Aim:
Turn every line of the records below into a numbered list, skipping any blank lines.

-- Begin Records shown --

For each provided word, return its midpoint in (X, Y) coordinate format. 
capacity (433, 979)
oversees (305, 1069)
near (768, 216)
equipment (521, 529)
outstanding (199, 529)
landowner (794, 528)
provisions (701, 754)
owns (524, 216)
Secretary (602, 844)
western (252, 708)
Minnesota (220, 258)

-- End Records shown --

Full response:
1. For each provided word, return its midpoint in (X, Y) coordinate format. 
2. capacity (433, 979)
3. oversees (305, 1069)
4. near (768, 216)
5. equipment (521, 529)
6. outstanding (199, 529)
7. landowner (794, 528)
8. provisions (701, 754)
9. owns (524, 216)
10. Secretary (602, 844)
11. western (252, 708)
12. Minnesota (220, 258)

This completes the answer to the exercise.